Consumer Goods & Lifestyle
A five-kilometre car journey produces about as much CO2 as the production of a bottle of wine. And that's even without the associated transport to the consumer. The traditional, round glass bottle is responsible for the largest CO2 footprint in the value chain of the wine industry, with a share of over 50%.
Packamama from Great Britain wants to tackle this problem with an innovative shape. Red and white wine are offered in flat bottles that can be stacked more efficiently and even fit through the letterbox slot. This allows more than twice as much wine to fit on a pallet, saving costs and facilitating delivery by post, which in turn saves on emissions.
The Packamama bottle has the same capacity as traditional glass bottles, but stands two centimetres taller. It is also 87% lighter than traditional wine bottles as it is made from 100% recycled PET.
Thanks to its collaboration with The Wine Society, a leading online retailer of monthly wine subscriptions, Packamama has managed to both raise its profile in the wine industry and successfully implement its letterbox technology.

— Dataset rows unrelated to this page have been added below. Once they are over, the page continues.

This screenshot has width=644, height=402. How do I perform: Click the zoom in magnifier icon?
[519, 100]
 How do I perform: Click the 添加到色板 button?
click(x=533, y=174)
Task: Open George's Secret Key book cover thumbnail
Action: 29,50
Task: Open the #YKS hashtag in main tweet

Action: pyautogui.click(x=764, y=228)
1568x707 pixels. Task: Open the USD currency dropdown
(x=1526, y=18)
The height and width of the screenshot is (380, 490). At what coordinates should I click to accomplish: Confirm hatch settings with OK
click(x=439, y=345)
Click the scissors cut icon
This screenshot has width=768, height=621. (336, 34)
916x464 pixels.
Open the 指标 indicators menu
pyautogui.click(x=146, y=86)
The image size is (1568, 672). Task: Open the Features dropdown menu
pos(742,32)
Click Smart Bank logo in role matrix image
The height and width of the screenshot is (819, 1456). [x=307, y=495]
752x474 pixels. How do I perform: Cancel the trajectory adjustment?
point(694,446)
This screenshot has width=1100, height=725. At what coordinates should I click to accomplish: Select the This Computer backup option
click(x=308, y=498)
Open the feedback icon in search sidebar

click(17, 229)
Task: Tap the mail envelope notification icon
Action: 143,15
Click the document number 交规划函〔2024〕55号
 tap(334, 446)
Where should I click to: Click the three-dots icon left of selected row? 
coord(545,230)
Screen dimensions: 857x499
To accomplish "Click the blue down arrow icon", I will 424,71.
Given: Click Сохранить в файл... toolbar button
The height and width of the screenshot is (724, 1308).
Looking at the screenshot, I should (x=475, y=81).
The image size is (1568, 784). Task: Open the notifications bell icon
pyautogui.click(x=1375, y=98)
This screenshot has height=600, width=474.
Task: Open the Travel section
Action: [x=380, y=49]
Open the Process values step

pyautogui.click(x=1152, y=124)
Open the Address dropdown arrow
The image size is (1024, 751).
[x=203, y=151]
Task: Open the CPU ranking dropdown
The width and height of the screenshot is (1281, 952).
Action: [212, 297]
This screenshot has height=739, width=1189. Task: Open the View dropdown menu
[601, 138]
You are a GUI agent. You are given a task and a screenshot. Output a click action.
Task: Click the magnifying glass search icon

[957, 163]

Packamama has thus launched a completely new circular product from Impact Level 1. Compared to conventional wine bottles, the carbon footprint could be reduced at many points in the value chain - from production, to delivery, to the recycling process.
How climate-damaging is wine? - SWR Wissen
About — Garçon Wines (garconwines.com)
Flat future: Garçon Wines eyes Oceania and China with ‘sustainable’ wine bottles that fit through letterbox (foodnavigator-asia.com)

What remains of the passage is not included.